L’Apollonide – Souvenirs de la maison close

Présenté en compétition au Festival de Cannes 2011, où il a constitué un véritable choc esthétique, «L’Apollonide – Souvenirs de la maison close» de Bertrand Bonello fait le portrait en coupe et en deux parties d’un bordel parisien. En 1899, Clotilde (Céline Sallette), Samira (Hafsia Herzi), Julie (Jasmine Trinca) et toutes les autres s’affairent à serrer leurs corsets. La pendule sonne une heure tardive. Et la mère maquerelle (Noémie Lvovsky) d’ouvrir les portes du bordel aux aristocrates, bourgeois, nantis, artistes ou industriels. Ils sont venus pour trinquer au champagne, puis monter à l’étage pour «trousser» ces dames, parfois au cours de la mise en scène qui les fait fantasmer.

Evitant la caricature comme l’idéalisation, le réalisateur sait suggérer les âmes taraudées qui se cachent sous les corps voluptueux, notamment à la faveur de «split-screens» qui partagent l’écran en quatre et font l’effet d’une froide vidéosurveillance.

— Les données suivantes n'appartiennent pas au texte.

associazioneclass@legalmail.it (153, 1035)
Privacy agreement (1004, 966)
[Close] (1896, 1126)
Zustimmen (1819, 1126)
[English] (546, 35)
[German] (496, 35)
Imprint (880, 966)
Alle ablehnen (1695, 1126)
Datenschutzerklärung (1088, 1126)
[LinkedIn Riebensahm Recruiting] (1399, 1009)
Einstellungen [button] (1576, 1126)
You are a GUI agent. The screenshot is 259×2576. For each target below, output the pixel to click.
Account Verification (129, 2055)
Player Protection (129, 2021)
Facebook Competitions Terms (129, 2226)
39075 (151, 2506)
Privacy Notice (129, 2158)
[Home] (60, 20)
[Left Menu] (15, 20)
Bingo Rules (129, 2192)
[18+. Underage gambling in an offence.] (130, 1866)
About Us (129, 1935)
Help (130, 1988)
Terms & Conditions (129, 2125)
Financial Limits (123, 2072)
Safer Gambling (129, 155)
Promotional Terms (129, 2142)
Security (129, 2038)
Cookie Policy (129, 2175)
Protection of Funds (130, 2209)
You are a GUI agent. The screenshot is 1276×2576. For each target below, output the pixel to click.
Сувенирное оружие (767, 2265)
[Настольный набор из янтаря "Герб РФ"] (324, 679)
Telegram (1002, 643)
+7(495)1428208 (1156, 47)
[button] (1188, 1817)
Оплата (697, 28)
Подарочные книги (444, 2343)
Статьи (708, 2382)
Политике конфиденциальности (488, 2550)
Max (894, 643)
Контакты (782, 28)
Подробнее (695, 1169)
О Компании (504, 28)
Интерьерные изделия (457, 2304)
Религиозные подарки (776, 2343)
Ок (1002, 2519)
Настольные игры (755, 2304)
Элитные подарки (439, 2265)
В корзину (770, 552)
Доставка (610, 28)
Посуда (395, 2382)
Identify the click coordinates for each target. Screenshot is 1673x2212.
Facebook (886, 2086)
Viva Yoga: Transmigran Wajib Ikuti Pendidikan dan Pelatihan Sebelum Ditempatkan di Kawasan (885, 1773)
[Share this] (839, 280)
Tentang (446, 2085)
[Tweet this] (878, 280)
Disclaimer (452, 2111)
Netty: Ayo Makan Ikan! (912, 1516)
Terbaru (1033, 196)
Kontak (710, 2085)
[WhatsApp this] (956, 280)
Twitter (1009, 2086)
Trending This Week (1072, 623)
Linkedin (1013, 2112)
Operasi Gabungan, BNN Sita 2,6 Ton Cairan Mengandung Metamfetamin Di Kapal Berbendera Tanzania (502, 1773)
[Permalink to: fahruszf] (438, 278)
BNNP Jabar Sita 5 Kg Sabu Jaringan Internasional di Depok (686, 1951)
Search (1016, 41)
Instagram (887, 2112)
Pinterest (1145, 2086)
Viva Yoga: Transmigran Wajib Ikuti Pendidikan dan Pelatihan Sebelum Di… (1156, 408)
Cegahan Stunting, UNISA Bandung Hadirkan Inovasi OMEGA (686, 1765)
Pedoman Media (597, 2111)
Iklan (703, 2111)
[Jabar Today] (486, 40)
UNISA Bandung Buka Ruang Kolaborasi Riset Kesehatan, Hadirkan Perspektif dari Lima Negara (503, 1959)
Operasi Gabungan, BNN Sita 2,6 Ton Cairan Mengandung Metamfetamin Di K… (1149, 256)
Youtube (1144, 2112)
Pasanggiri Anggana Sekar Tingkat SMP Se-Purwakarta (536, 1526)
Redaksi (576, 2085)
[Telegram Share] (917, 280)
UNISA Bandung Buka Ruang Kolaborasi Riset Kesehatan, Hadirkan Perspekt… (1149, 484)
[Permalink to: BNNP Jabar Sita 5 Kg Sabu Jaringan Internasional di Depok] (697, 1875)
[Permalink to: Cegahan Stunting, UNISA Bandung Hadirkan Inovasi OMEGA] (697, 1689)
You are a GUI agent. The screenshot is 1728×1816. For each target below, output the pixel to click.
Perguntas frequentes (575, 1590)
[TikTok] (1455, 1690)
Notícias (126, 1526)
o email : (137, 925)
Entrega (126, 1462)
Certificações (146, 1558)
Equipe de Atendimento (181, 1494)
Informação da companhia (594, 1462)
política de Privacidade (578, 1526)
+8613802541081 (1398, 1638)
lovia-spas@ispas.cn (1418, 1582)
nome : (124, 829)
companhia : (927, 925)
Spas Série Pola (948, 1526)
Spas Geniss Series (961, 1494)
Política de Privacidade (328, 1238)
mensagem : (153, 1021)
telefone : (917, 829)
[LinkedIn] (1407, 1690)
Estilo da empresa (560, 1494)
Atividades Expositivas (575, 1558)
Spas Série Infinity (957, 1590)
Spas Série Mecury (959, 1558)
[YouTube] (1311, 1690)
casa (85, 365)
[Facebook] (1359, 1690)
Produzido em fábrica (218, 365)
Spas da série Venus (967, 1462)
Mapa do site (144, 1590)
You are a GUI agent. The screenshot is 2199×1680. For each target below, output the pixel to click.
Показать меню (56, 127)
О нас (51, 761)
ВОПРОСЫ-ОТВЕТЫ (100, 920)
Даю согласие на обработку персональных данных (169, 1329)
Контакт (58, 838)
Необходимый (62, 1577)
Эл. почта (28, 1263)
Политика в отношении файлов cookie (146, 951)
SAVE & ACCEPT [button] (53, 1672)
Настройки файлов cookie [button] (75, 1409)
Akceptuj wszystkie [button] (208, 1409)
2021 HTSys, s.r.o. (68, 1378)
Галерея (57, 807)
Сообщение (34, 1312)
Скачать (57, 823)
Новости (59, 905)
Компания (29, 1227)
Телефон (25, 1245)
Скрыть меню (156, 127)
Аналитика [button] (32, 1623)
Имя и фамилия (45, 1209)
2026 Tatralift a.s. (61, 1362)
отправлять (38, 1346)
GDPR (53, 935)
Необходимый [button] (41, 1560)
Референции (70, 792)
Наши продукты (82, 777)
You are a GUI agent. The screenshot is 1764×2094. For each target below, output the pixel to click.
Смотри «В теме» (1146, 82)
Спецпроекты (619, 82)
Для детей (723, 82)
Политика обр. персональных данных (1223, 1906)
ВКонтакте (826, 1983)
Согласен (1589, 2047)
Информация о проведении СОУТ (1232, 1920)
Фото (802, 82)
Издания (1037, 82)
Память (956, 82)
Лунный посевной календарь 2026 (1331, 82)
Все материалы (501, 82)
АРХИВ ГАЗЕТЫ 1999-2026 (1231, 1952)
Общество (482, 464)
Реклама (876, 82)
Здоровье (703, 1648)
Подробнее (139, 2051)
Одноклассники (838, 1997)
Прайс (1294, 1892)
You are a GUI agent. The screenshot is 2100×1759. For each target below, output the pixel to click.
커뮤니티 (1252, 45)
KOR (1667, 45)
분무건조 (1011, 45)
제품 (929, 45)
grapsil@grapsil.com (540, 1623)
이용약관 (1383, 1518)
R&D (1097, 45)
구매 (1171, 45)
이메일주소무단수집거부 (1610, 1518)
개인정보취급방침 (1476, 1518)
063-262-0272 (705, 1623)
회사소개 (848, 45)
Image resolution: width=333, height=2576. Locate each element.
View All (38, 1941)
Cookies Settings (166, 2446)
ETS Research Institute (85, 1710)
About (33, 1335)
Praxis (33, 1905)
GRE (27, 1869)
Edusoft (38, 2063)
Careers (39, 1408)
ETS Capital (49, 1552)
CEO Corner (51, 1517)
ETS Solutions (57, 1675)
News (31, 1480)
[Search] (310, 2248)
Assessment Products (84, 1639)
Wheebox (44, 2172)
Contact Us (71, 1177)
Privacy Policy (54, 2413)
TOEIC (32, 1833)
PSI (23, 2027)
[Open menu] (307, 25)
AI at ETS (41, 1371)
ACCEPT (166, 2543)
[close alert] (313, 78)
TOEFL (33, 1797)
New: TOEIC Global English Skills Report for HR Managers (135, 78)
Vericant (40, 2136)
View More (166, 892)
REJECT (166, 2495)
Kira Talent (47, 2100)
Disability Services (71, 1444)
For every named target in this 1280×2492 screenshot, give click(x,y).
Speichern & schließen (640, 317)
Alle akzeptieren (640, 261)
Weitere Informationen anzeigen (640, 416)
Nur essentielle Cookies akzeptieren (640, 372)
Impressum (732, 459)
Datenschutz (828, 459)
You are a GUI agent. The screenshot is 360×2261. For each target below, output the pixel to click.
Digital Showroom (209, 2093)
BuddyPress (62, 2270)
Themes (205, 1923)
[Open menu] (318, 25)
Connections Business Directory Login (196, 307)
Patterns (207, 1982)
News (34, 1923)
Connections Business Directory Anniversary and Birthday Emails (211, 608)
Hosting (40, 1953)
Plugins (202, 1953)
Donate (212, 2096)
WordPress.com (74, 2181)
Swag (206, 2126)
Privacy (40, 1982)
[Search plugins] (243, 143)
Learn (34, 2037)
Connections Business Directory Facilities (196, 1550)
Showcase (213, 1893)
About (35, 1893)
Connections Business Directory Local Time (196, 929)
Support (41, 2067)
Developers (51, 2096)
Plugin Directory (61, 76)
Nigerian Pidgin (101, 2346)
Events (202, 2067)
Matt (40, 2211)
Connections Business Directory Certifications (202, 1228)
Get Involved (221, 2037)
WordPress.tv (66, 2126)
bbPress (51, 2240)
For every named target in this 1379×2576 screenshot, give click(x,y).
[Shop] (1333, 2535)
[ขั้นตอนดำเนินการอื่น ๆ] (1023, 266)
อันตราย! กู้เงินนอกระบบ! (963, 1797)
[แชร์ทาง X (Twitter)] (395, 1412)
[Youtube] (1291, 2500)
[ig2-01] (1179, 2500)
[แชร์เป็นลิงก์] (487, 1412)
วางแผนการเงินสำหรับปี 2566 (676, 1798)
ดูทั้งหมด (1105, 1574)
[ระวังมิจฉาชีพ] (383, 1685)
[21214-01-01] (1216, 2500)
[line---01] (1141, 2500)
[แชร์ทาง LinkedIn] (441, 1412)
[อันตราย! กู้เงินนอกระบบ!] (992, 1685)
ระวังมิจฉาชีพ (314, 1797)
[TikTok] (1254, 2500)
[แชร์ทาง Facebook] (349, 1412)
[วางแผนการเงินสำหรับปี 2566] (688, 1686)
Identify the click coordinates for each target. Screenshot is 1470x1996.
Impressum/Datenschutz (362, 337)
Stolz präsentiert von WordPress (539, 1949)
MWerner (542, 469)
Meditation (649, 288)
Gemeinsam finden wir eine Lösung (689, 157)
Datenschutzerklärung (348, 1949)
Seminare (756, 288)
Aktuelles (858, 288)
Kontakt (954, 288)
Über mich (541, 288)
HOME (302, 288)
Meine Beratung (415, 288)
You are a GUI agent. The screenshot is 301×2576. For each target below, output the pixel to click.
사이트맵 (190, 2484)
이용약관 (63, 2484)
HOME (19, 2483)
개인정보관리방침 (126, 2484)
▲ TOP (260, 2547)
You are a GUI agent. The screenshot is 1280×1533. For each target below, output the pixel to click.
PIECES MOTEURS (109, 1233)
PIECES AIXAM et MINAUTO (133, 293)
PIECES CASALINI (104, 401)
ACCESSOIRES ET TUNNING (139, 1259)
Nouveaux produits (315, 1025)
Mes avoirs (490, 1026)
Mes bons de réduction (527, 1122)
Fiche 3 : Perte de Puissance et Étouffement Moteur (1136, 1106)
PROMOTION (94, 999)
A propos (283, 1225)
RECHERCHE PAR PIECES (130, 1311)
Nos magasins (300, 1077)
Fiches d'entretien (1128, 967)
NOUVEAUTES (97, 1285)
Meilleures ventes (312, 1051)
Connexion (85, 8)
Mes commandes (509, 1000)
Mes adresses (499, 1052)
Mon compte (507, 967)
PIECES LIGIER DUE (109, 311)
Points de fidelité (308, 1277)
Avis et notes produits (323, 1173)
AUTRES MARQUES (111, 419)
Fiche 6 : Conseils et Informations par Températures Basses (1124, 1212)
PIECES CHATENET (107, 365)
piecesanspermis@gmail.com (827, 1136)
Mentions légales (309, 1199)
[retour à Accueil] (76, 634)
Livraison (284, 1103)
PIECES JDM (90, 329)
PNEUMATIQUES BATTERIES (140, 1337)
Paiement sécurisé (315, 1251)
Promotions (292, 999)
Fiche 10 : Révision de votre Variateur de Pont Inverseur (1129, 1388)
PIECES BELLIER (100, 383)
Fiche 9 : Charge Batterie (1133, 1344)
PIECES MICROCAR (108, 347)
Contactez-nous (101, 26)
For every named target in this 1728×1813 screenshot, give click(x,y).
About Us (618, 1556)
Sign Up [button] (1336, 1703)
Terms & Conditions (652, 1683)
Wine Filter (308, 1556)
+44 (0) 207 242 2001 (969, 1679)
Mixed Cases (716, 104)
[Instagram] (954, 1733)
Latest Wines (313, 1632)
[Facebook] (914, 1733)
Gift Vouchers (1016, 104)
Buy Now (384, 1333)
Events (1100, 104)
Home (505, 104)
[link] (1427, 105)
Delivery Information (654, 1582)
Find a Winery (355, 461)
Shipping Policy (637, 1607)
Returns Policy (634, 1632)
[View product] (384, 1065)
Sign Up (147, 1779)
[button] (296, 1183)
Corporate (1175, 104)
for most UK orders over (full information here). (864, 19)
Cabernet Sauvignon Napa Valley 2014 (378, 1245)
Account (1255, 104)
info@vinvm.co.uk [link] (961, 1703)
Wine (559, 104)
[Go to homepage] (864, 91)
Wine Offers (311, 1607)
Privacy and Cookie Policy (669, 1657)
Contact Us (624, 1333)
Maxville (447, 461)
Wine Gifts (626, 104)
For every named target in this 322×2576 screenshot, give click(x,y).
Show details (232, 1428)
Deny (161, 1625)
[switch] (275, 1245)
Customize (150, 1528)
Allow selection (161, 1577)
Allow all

Interdites de sortie, assujetties par leurs dettes, toutes les prostituées vivent en effet une existence en huis clos, exclues de la société, hors de la «normalité». Le film révèle aussi l’extrême violence sous-jacente des rapports entre les «employées» et leurs clients, par le biais de flash-backs dans lesquels se confondent les rêves et les supplices de Madeleine (troublante Alice Barnole).

Bonello décrit a la ruine d’une maison obnubilée par un vain espoir de considération et d’émancipation. Par le biais d’une musique soul anachronique, le cinéaste confère un troublant parfum d’actualité à «l’Histoire». Victimes de la «chtouille» (syphilis), exhibées comme des animaux de foire, lassées par les fausses promesses, les femmes de «L’Apollonide» nous rappellent au présent, à l’intolérance, aux préjugés qui engendrent rejets et discriminations. Un chef-d’œuvre!

Côtés bonus, il fait bon découvrir les essais des comédiennes (éblouissantes) ainsi qu’une analyse de la première séquence du film!